[sword-devel] What character encoding should I use.

Troy A. Griffitts sword-devel@crosswire.org
Tue, 30 Jul 2002 21:26:27 -0700


Steve,
	Welcome!  Great to have you!

> I just wanted to announce myself to the list.  My main interests for this 
> project are in localization (don't let my name fool you, I speak fluent 
> Vietnamese, and I'm getting started on Croatian).  I also might be able to 
> help out with the "writing" stuff.  I don't know if I'll be able to help with 
> any technical docs, but I'd be happy to contact publishers for licenses to 
> distribute and all.

That would be awesome!  The ability to speak with non-English Bible 
copyright holders is not an ability that I, personally, have.

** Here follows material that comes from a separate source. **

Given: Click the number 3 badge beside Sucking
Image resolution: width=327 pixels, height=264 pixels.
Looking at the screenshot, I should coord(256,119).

> I have a question about the localization stuff.  Which encoding are we to use 
> when we write the localization files?

Well, currently that all depends on the locale.  For the uilocale for 
the windows frontend, it would be whatever works for the version of 
windows that you use.  We've had Thai and Chinese work, somehow, in some 
encoding, and I would have never thought that was possible :)  So, I 
would suggest starting out translating a single entry in your windows 
locale file, running the program, and see if you get it display correctly.

We're planning to soon include an Encoding= entry for the locale files. 
  This will allow differing files for different usages, and possible 
encoding manager to convert for different purposes.  That would require 
us knowing what Windows (or other application) want for each platform 
and version.  Currently the locale writer can decide what is best/works 
for his application.

For the engine's locale, including booknames and definitions, we 
currently only support latin based languages well.  We use a simple 
toupper function that has no logic of computer locale or different rules 
for performing proper toupper functionality except for a handful of 
latin languages.  We can switch this easily to utf8, but that would 
currently require all other locales being rewritten, and also would 
require a dependency of a library called ICU, which we can currently 
compile with or without.  If we change the locales to utf8, they will 
not work correctly without icu.  If we leave them, as it, we will be 
able to support other languages well.  The solution posed thus far is to 
include the Encoding= entry to allow locales that can work without ICU 
to continue to NOT be in utf8.  And new locales can be written in utf8 
for other languages, and that can be used if icu is present.  This gives 
us the best of both worlds.  Hope this helps.

All that to say.  Try playing around.  Try looking at some of the other 
15 or so locales that have been submitted.  Let me know what you find to 
work for your application, and submit what works.  Thanks for your 
willingness to help!

	-Troy.